Baxter's EduNET - Time Machine
700 Years Ago in North America

Anasazi Archaeology

By 1400 AD, almost all the Anasazi from throughout the Southwest had joined up into large pueblos scattered along the river systems of the Little Colorado and Rio Grande rivers in Arizona and New Mexico. Their descendants are still there in the few surviving pueblos. Why did they leave? It is impossible to find a single cause that can explain it, but there appear to be several that contributed. First, the climate in this period was somewhat unstable with erratic rainfall and periods of drought. This weather problem climaxed with a 38-year drought starting about 1270 that coincided with a world-wide cooling trend which significantly shortened the growing season. Perhaps also, the expanding population had pressed the limits of the land's capacity to support the people so that they were unable to survive the climatic upheavals of the 13th century.

Around 1100 AD, the city of Cahokia, 5 sq. km in area and home to 20,000- 40,000 people, was the largest settlement north of Mexico. It was located 12 kilometres east of the modern city of St. Louis in the United States, near where the Missouri and Mississippi rivers join up. Ruins today consist of 120 earth mounds where civic buildings and the homes of the nobles were located. The city centre, called the sacred precinct, was protected by a log stockade three to four metres high. Here the rulers of Cahokia lived and were buried. At the very centre was a huge earth mound, topped by a pole-framed temple more than 30 metres long. Merchants from Cahokia used the Mississippi and Missouri river systems to trade with people from the Gulf of Mexico to the Great Lakes to the Atlantic coast. After 1200 AD, the city went into decline for as yet unknown reasons, and by 1400 was virtually empty. Perhaps the people of Cahokia suffered from the same climatic changes as the Anasazi farther to the west.

Another example of sophisticated hunting technique of the hunter-gatherer nations of the Great Plains of North America is shown by Head-Smashed-In Buffalo Jump, in Alberta, Canada. This is one of the oldest and best preserved buffalo jumps, in use from about 4000 BC up to 1800 AD. Bison are not stupid, and just like most people, they don't jump off cliffs for no reason. At Head- Smashed-In, there is a kind of optical illusion. Although 10 metres high, the grassy cliff edge blends into fields beyond, and from a distance, there does not appear to be a drop at all.

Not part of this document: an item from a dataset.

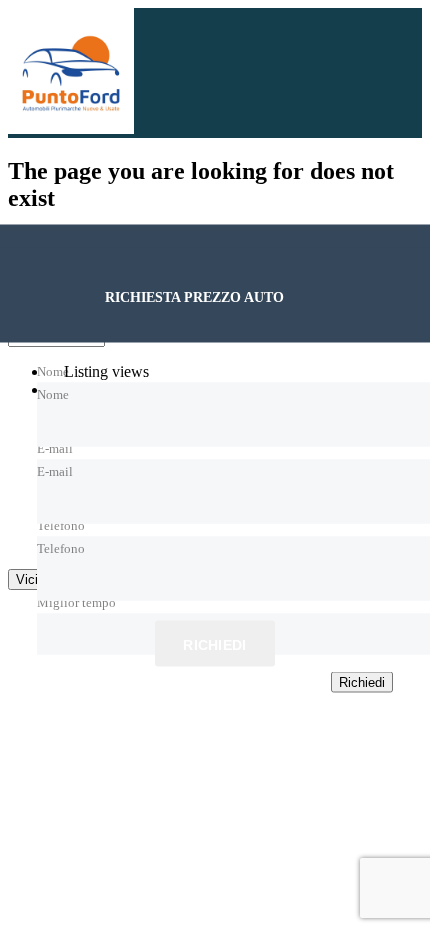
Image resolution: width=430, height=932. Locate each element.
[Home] (71, 128)
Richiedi (214, 645)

When the herd of bison was located, your band would pack up camp, moving to the temporary camp closer to the buffalo. The people walked there on foot, using dogs to help them on their way. Upon arriving you set up camp, putting up tipis and racks to dry meat. Imitating a lost calf, a buffalo runner would try and trick the herd into following the pitiful bleating. As the buffalo neared the cliff, all the other hunters would sneak up behind the herd and scare the animals. Suddenly the older cows who usually lead the herd, as they get close enough, see the cliff edge, but with several hundred stampeding bison behind there is no chance to stop and turn, and soon dozens of animals are tumbling over the cliff. Later after the meat was prepared and everything was ready, there were great feasts. Food was not a worry again, at least for a little while.